So profitieren Unternehmen von UC

Klar ist: Eine pauschale Antwort auf die Frage, welche Features die Mitarbeiter wirklich benötigen, gibt es nicht. Das hängt vom jeweiligen Einsatzgebiet ab.
Foto: Cosynus

Der wirtschaftliche Nutzen von Unified Communications lässt sich nur schwer mit Zahlen belegen, weil auch die Kommunikationsdefizite selten auf den ersten Blick erkennbar sind. Die Mängel tauchen in keiner Bilanz auf und lassen sich auch nicht in Zahlen messen.

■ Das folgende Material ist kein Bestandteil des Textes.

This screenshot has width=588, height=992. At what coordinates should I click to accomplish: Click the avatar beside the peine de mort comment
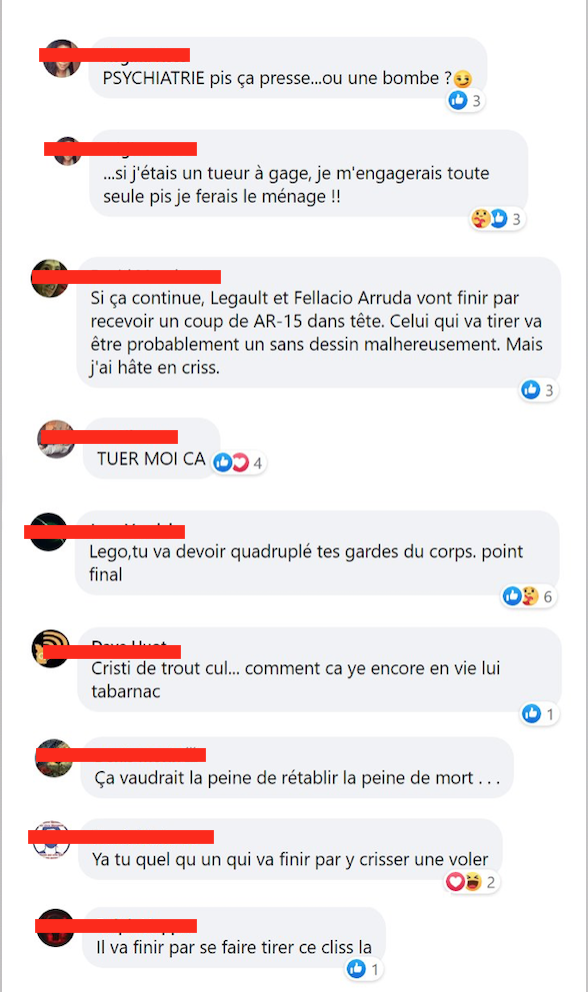tap(54, 757)
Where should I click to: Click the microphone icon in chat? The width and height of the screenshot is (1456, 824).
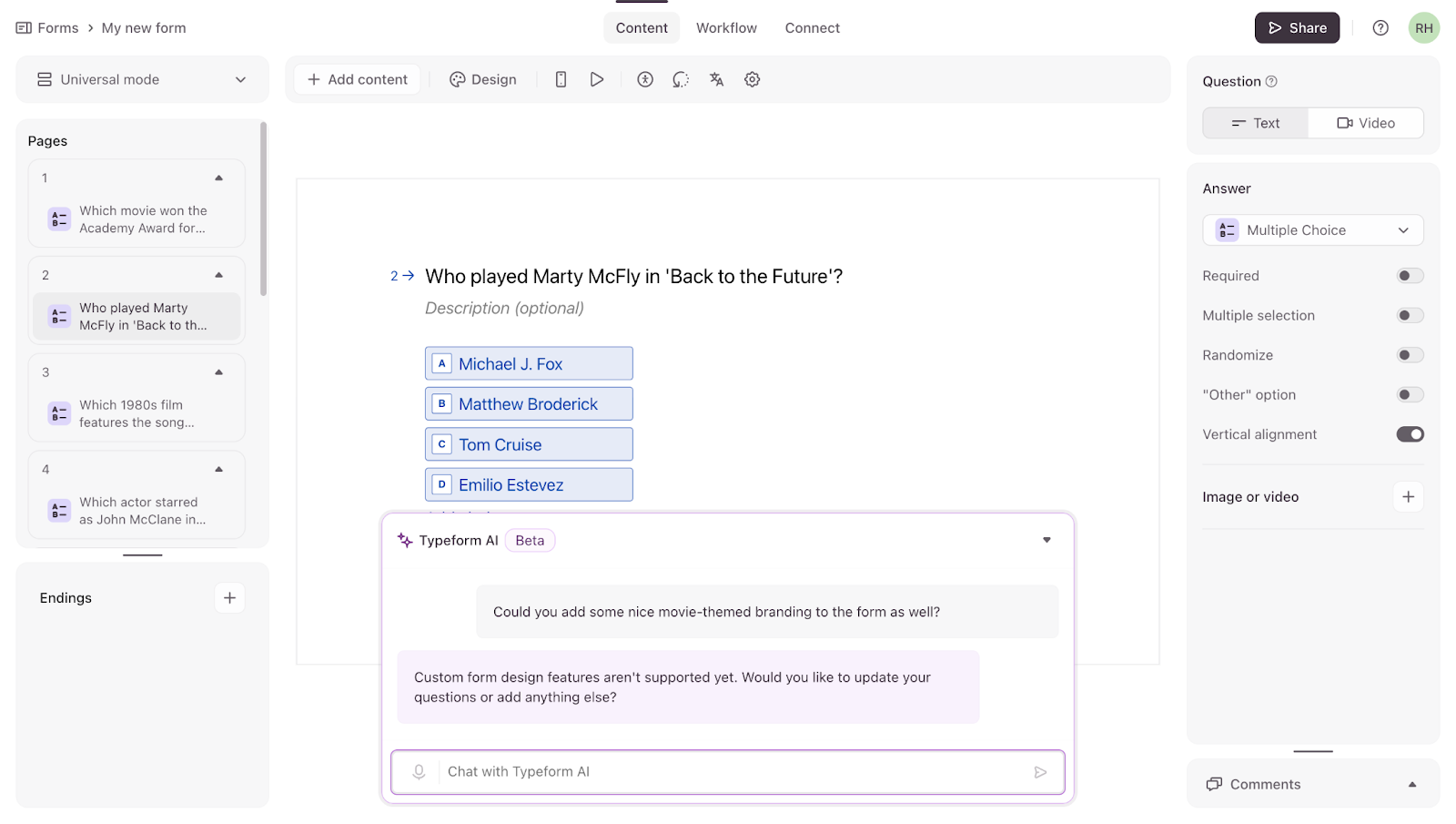[x=419, y=772]
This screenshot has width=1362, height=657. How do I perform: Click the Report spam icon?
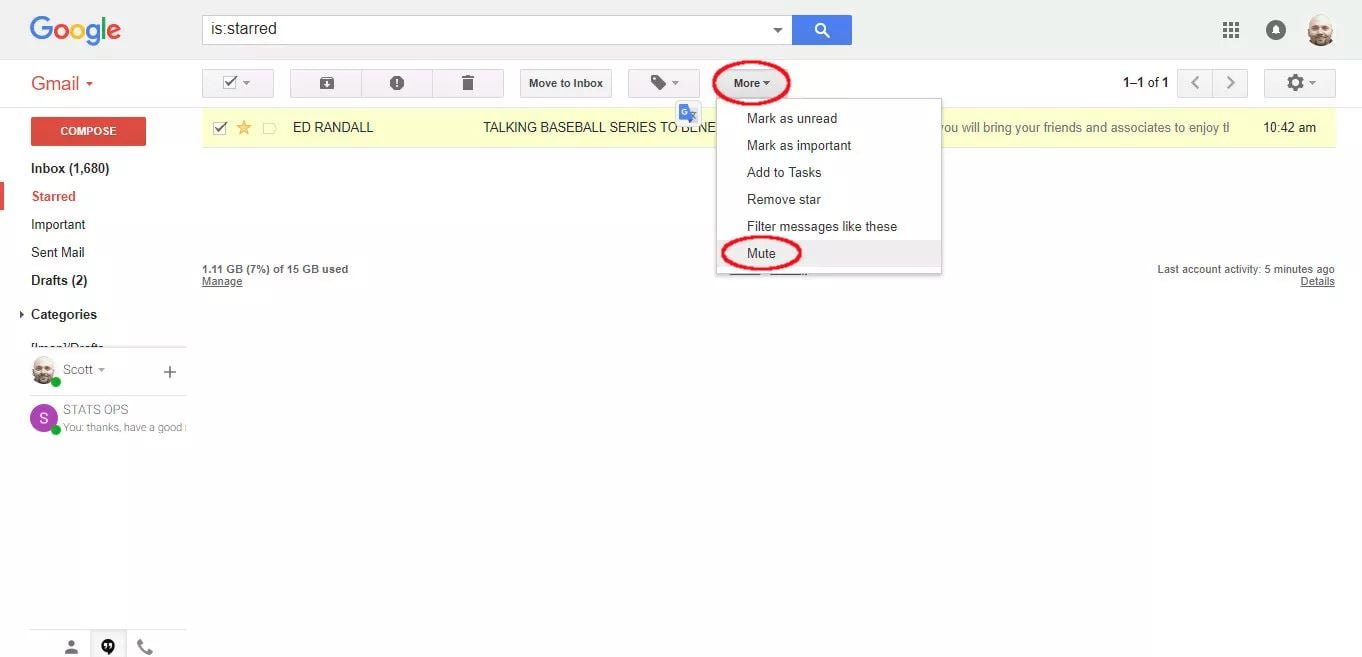(397, 83)
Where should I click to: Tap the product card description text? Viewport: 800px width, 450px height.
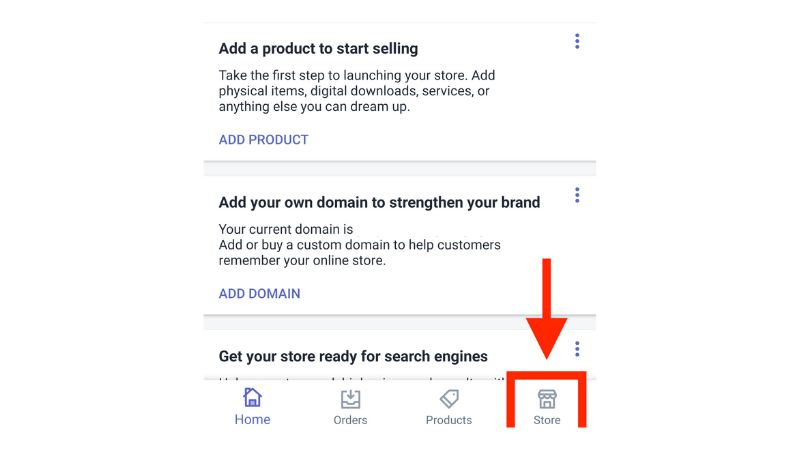[357, 91]
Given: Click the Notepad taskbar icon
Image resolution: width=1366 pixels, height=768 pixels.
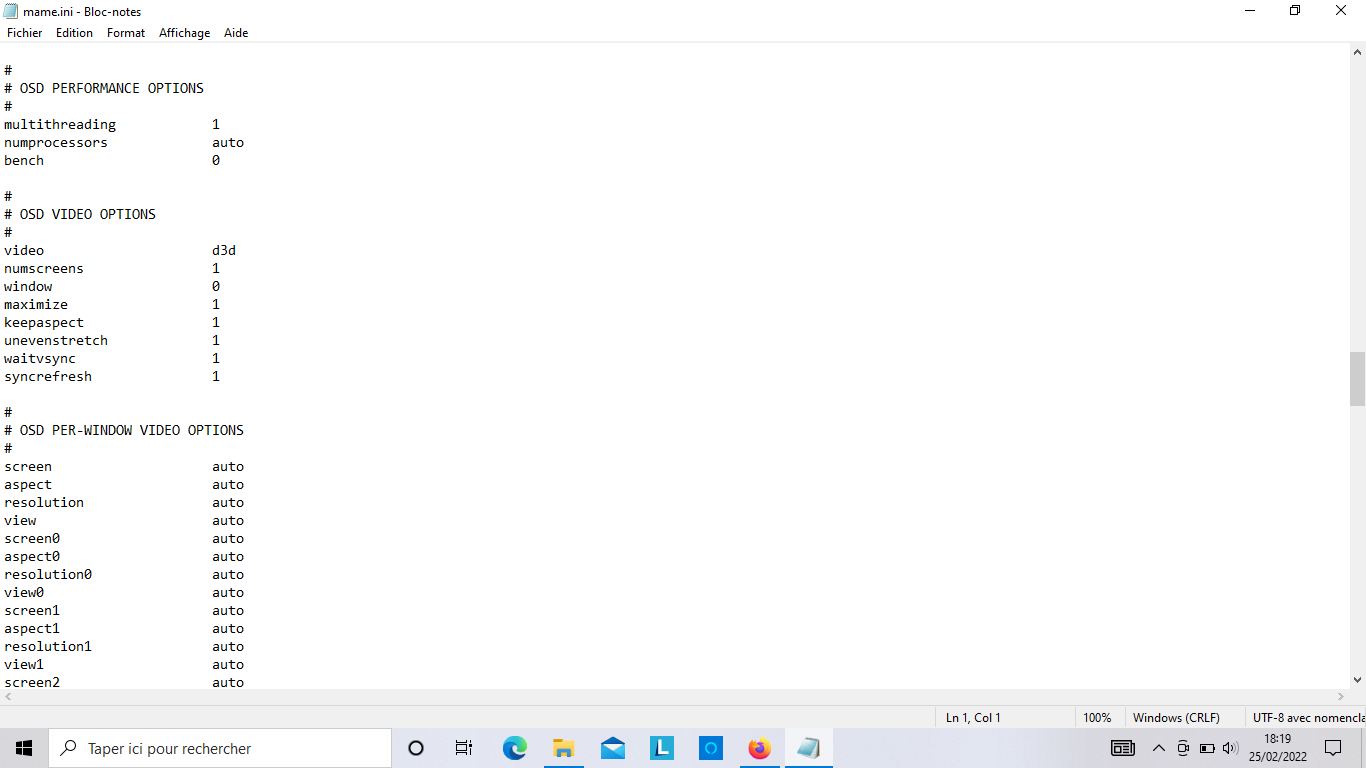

Allerdings werden jedes Jahr in Deutschland, Österreich und der Schweiz zweistellige Milliardenbeträge für die Unternehmenskommunikation ausgegeben. Demnach sind Unternehmen durchaus davon überzeugt, dass die Kommunikation als Wettbewerbsfaktor anzusehen und für den Geschäftserfolg mit ausschlaggebend ist. UC führt die Kommunikationswege verschiedener Medien zusammen und setzt so den Hebel an mehreren Punkten an: Die Telefonkosten sinken, die Produktivität steigt, und die Teamarbeit wird einfacher. Außerdem reduzieren Audio- und Videokonferenzen Reisekosten und sparen Zeit. Auch die Administrationskosten sinken, da die Verwaltung von UC-Lösungen mit Hilfe grafischer Tools einfach und flexibel ist. UC zählt, als Zusammenspiel von Telekommunikation, IT und Unternehmenssoftware, zu den geschäftskritischen Kernprozessen eines Unternehmens und dient dem Ziel, Informationen schnell, komfortabel sowie ortsunabhängig bereitzustellen.

UC macht außerdem transparent, ob und wo Benutzer gerade erreichbar sind. Auch das verbessert die Kommunikation. In der heutigen Zeit geht es nicht mehr darum, eine Abwesenheitsnotiz zu hinterlassen, sondern um die mobile Erreichbarkeit. Deshalb fordern Anwender Präsenzinformationen. Sie reduzieren auch den Mail-Verkehr.

Marktführer oder Nischenanbieter?

Auf der Suche nach der passenden UC-Plattform sollte jedes Unternehmen prüfen, inwieweit seine bereits eingesetzten Softwareprodukte in das neue System integriert werden können. Neben Microsoft gehören Cisco und IBM zu den wichtigsten Anbietern von UC-Systemen. Sie verfolgen jedoch unterschiedliche Schwerpunkte und verschiedene Lösungsansätze.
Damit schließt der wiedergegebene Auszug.